我が身こそその唯一で在れと本丸から眺める風景はすでに秋桜に揺れているというのに身体に纏わりつく空気はいつまでも独特のこもった湿り気を帯びてあつい。
「主、惜しかった。」
暑さと過ぎた集中でもう何度目なのか記録に記すのも怪しくなってきた頃、近侍の声が鍛冶場へ静かに広がった。

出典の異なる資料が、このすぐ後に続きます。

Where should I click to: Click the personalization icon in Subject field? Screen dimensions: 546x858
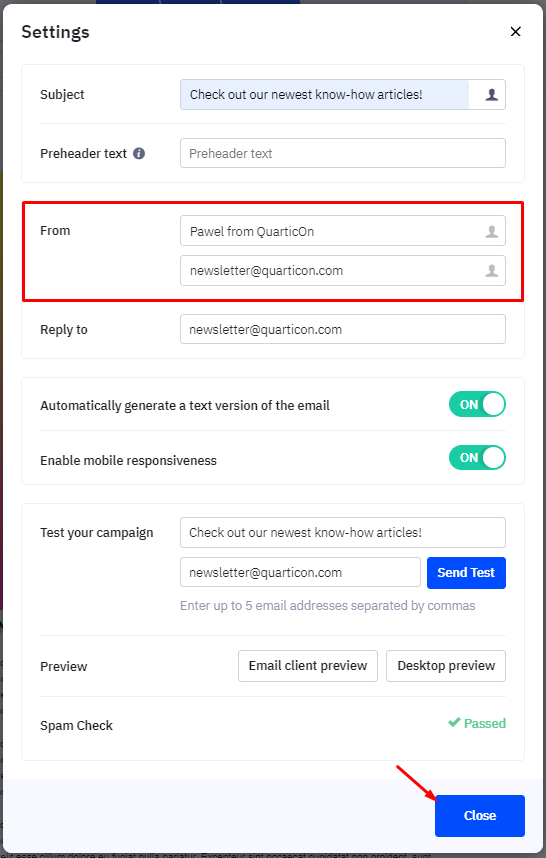(x=491, y=95)
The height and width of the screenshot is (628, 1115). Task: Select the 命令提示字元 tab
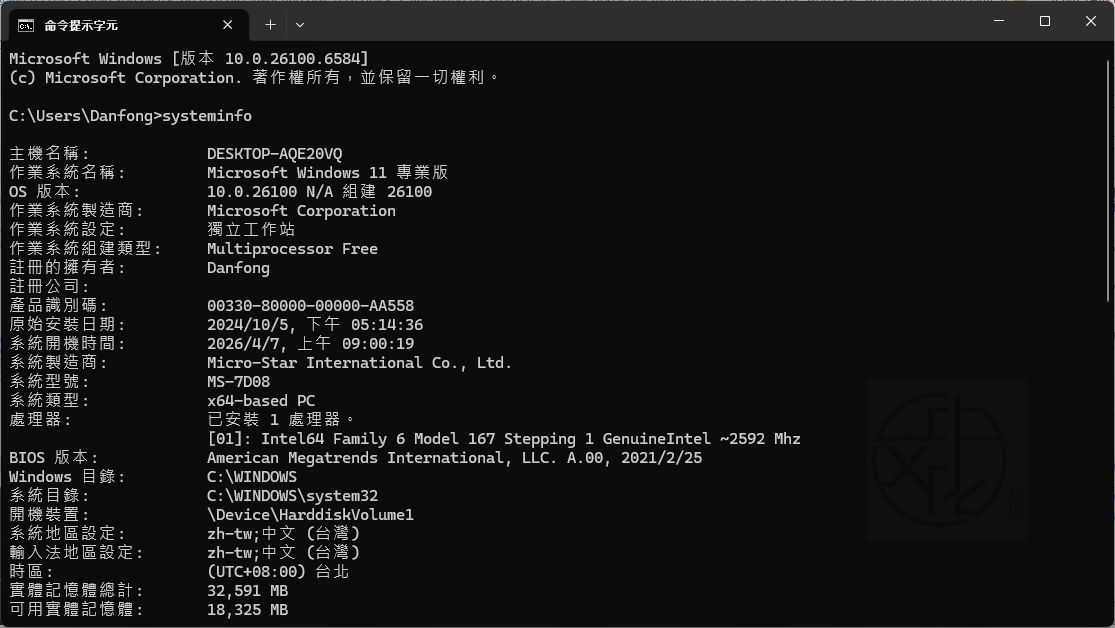[x=110, y=24]
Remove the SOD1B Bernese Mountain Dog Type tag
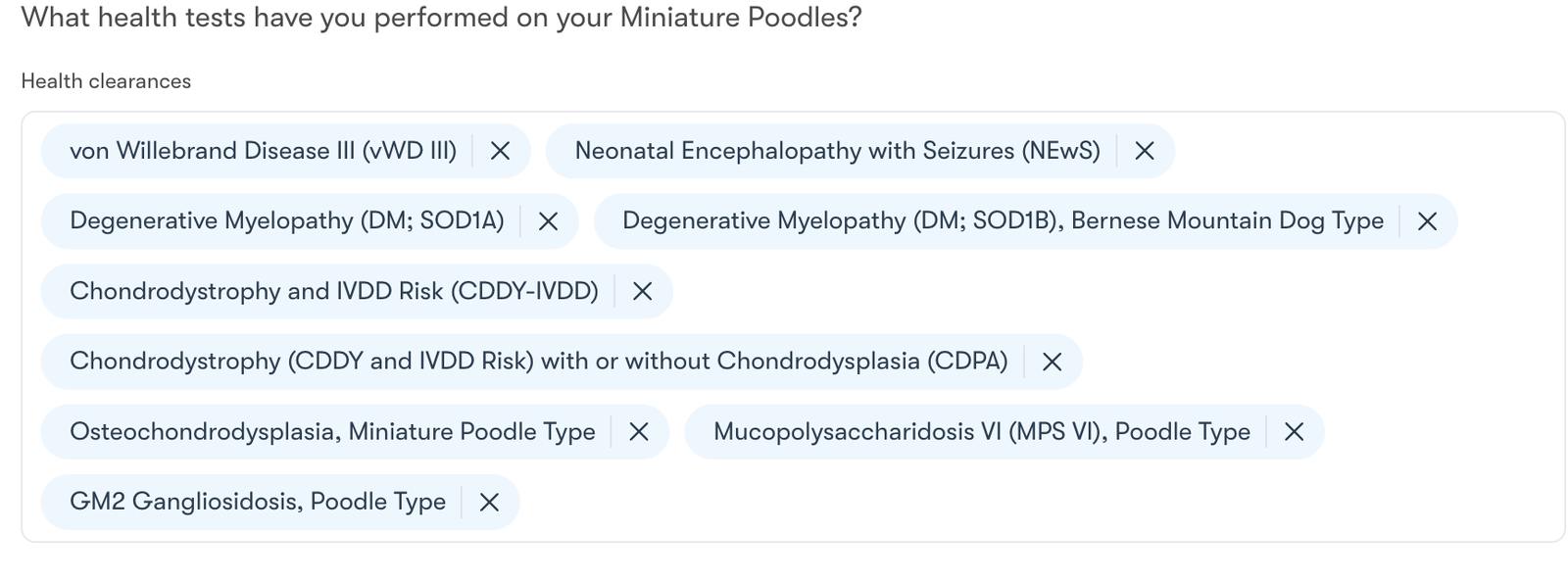 [x=1427, y=221]
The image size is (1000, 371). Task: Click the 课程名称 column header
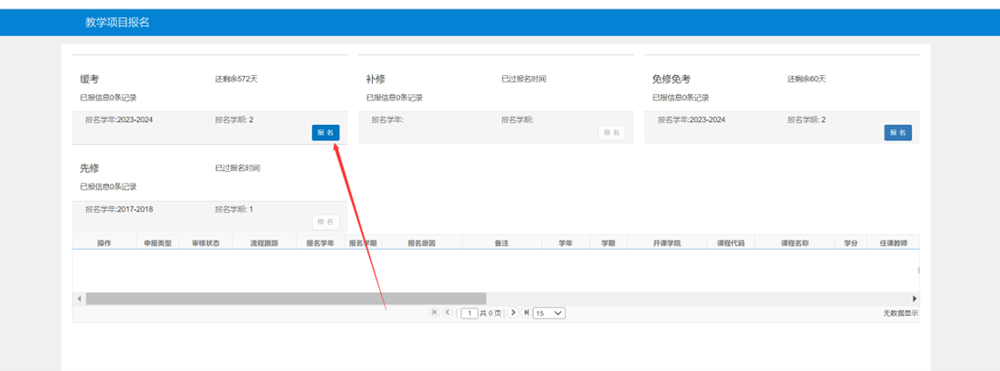[795, 243]
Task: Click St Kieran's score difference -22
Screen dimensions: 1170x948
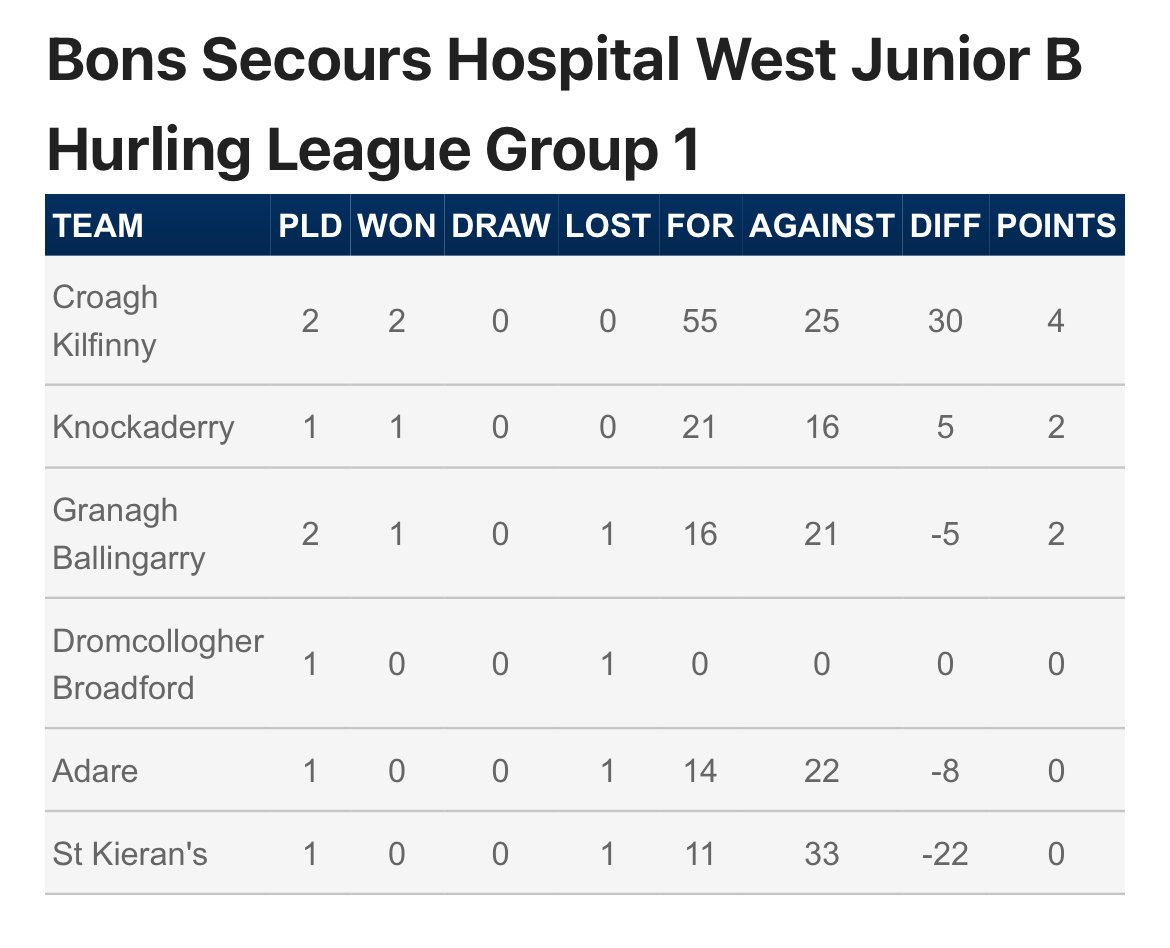Action: click(x=945, y=853)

額に流れる汗を拭ってゆく手のひらには労りが込められ、片膝をついて覗き込んでくる眼がこれ以上の鍛刀は否と告げている。
肺に満ちていた緊張を解き放つように、深い息をひとつ吐いた。
握りしめていた札がゆっくりと己の手を離れていくのを見送る。
札が近侍の胸に納められるのを見届け、その両の手を借りた。
重なった手のひらがどちらからともなく強く握られる。
必ず顕現させると意気込んだ手前、情けなさと申し訳なさが相まり遣る瀬なさに鼻の奥がつんとした。
眼前の近侍は少し困ったように微笑みその首を左右に揺らす。
茹だるような湿り気の中、ただ鈴虫の音だけが響いていた。
「日向、あなたのお兄さんは…随分と難しいの?」
日も沈み月が高く空に昇った頃。
床間で互いに絡んだ足はそのままに、ゆるく身体を弛緩させながら問うてみる。
「何度かその気配はあったのに…途中ですり抜けていった。」
「…石田の兄上は何か考え事をしていたのかもしれないね。歩いてくる道のりが長いと、何かと思案することが増える。」
「なかなかの牛歩だねえ…那由多の時が過ぎてもこの本丸には顕現しないかもしれない。」
確かに気配はあったのに…と頭を沈めると、鼻先に触れている白い喉が軽やかな笑みを伴って上下した。
「主がそこまで石田の兄上を想ってくれるのは同じ正宗として誇らしいよ。」
けどね、とゆるく背を撫でていた腕に力が籠る。
つい先刻まで燃え盛る鉄のように熱を放っていたその肌は未だ熱を帯びて冷めてはいない。
眼を上げると、静かに覗き込んでくるその瞳と交差する。
「…この本丸の、君の唯一の正宗として 僕は上手くやるよ。これからも。」
重なる皮膚の熱さとは裏腹に穏やかに包み込むように囁かれる声音が心地良い。
目を閉じると瞼に額にと幾度も下りてくるその熱に長い夜を予感するのだった。